◆ **WORK REQUIRED**: Render every line of the records below as a Markdown table with the columns Row and Text, where Row numbers the lines in order and blank lines are omitted.

▼▼▼

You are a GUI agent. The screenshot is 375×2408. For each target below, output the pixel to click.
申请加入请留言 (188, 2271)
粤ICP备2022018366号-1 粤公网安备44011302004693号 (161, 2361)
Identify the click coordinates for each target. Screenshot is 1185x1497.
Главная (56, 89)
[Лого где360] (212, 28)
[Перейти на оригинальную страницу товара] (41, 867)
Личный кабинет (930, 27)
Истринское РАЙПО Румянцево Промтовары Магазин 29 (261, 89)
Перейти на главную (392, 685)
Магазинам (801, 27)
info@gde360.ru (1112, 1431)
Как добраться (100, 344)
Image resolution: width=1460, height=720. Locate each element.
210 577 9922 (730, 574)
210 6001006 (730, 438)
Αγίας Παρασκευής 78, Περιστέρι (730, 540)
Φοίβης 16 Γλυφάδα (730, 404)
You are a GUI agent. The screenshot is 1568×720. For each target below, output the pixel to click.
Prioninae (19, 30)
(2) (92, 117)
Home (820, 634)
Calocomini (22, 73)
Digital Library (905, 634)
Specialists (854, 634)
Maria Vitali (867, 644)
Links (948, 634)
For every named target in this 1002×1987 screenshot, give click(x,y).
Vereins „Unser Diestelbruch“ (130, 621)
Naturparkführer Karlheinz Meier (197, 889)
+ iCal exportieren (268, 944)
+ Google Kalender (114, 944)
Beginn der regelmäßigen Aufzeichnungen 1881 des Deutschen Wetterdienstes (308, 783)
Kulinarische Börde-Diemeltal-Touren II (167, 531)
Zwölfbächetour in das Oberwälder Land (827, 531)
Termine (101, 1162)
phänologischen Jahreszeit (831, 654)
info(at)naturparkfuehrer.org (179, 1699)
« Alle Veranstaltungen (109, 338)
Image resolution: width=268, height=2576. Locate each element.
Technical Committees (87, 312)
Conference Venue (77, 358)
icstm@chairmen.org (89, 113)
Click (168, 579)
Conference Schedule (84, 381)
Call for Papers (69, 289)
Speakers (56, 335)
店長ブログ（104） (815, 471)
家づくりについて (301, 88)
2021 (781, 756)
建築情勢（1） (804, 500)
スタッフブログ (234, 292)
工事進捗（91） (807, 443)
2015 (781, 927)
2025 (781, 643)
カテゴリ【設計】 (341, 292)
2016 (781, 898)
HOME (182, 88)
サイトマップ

▲▲▲

◆ **RESULT**:
| Row | Text |
|---|---|
| 1 | You are a GUI agent. The screenshot is 375×2408. For each target below, output the pixel to click. |
| 2 | 申请加入请留言 (188, 2271) |
| 3 | 粤ICP备2022018366号-1 粤公网安备44011302004693号 (161, 2361) |
| 4 | Identify the click coordinates for each target. Screenshot is 1185x1497. |
| 5 | Главная (56, 89) |
| 6 | [Лого где360] (212, 28) |
| 7 | [Перейти на оригинальную страницу товара] (41, 867) |
| 8 | Личный кабинет (930, 27) |
| 9 | Истринское РАЙПО Румянцево Промтовары Магазин 29 (261, 89) |
| 10 | Перейти на главную (392, 685) |
| 11 | Магазинам (801, 27) |
| 12 | info@gde360.ru (1112, 1431) |
| 13 | Как добраться (100, 344) |
| 14 | Image resolution: width=1460, height=720. Locate each element. |
| 15 | 210 577 9922 (730, 574) |
| 16 | 210 6001006 (730, 438) |
| 17 | Αγίας Παρασκευής 78, Περιστέρι (730, 540) |
| 18 | Φοίβης 16 Γλυφάδα (730, 404) |
| 19 | You are a GUI agent. The screenshot is 1568×720. For each target below, output the pixel to click. |
| 20 | Prioninae (19, 30) |
| 21 | (2) (92, 117) |
| 22 | Home (820, 634) |
| 23 | Calocomini (22, 73) |
| 24 | Digital Library (905, 634) |
| 25 | Specialists (854, 634) |
| 26 | Maria Vitali (867, 644) |
| 27 | Links (948, 634) |
| 28 | For every named target in this 1002×1987 screenshot, give click(x,y). |
| 29 | Vereins „Unser Diestelbruch“ (130, 621) |
| 30 | Naturparkführer Karlheinz Meier (197, 889) |
| 31 | + iCal exportieren (268, 944) |
| 32 | + Google Kalender (114, 944) |
| 33 | Beginn der regelmäßigen Aufzeichnungen 1881 des Deutschen Wetterdienstes (308, 783) |
| 34 | Kulinarische Börde-Diemeltal-Touren II (167, 531) |
| 35 | Zwölfbächetour in das Oberwälder Land (827, 531) |
| 36 | Termine (101, 1162) |
| 37 | phänologischen Jahreszeit (831, 654) |
| 38 | info(at)naturparkfuehrer.org (179, 1699) |
| 39 | « Alle Veranstaltungen (109, 338) |
| 40 | Image resolution: width=268, height=2576. Locate each element. |
| 41 | Technical Committees (87, 312) |
| 42 | Conference Venue (77, 358) |
| 43 | icstm@chairmen.org (89, 113) |
| 44 | Click (168, 579) |
| 45 | Conference Schedule (84, 381) |
| 46 | Call for Papers (69, 289) |
| 47 | Speakers (56, 335) |
| 48 | 店長ブログ（104） (815, 471) |
| 49 | 家づくりについて (301, 88) |
| 50 | 2021 (781, 756) |
| 51 | 建築情勢（1） (804, 500) |
| 52 | スタッフブログ (234, 292) |
| 53 | 工事進捗（91） (807, 443) |
| 54 | 2015 (781, 927) |
| 55 | 2025 (781, 643) |
| 56 | カテゴリ【設計】 (341, 292) |
| 57 | 2016 (781, 898) |
| 58 | HOME (182, 88) |
| 59 | サイトマップ |